Но почему она сейчас поступает иначе с Дмитрием Ивановичем – оставила одного, обидела своим отъездом? Ведь он всегда в бою, полном неожиданностей и опасностей. Если заболеет, она даже не знает, где его искать. Неужели не любит? Или вторая любовь всегда слабее первой?

Ружена почувствовала, что не сможет больше валяться под солнцем, беззаботно купаться в теплом море, рассматривать жирно-зеленые пальмы, облезлые эвкалипты, ядовитые олеандры и магнолии. Она ушла с пляжа, долго сидела в душной комнате, перебирая в памяти последнюю встречу с Дмитрием Ивановичем, укоряла себя и с каждой минутой убеждалась, что поступила неразумно и неблагородно, словно какая-то капризная девчонка. Все меньше и меньше находила себе оправдания и страдала, наверное, уже не столько от уверенности, что нужна Дмитрию Ивановичу, сколько от сознания, что сама не сможет дольше быть без него.

Чувство стыда охватило ее, и она с болью представила себе минуту, когда посмотрит в глаза Дмитрию. Надеялась, что не придется просить прощения, что все само собой образуется, и от этого еще острей чувствовала неловкость.

Ружена заставила себя пообедать, ела без аппетита. На ужин не пошла, бродила дотемна в раздумьях возле моря.

Ночью совсем не спала.
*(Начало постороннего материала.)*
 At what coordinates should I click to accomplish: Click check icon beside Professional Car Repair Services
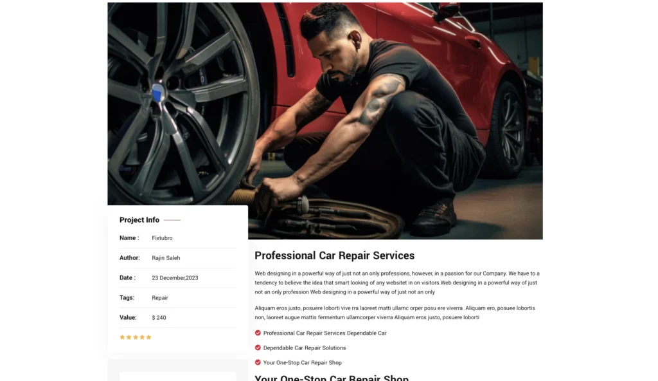(x=258, y=333)
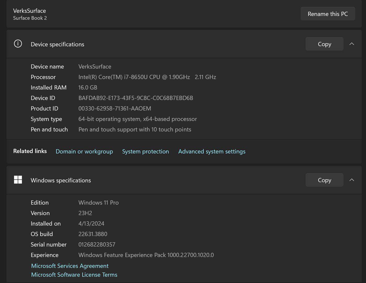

А рано утром, терзаясь головной болью, заявила директору дома отдыха, что в связи с семейными обстоятельствами вынуждена немедленно уехать. Попросила соседа, жившего в одной комнате с Матушкиным, проведать его и передать пожелание скорее выздороветь. Потом сложила вещи в чемодан и покинула дом отдыха с такой поспешностью, словно за ней гнались.

Автобус в аэропорт отходил от игрушечно изящной железнодорожной платформы «Павильон» через час. Так долго ждать у Ружены не было сил. Ей вдруг все надоело, даже опротивело – и эта пышная зелень, и голубое море, и жирная черная-черная лента шоссе, по которому никто не хотел отвезти ее в Адлер, – и она уже готова была сбросить босоножки и пешком идти в аэропорт.

В конце концов ей повезло. Она остановила такси, и добродушный абхазец, увидев перед собой взволнованную женщину, согласился ехать в Адлер.

Было, конечно, наивным надеяться, что в июле, без предварительного заказа, можно попасть на самолет.

Но Ружена сделала невозможное, и сам начальник аэропорта посадил ее всеми правдами и неправдами в первый же вылетавший на Киев самолет.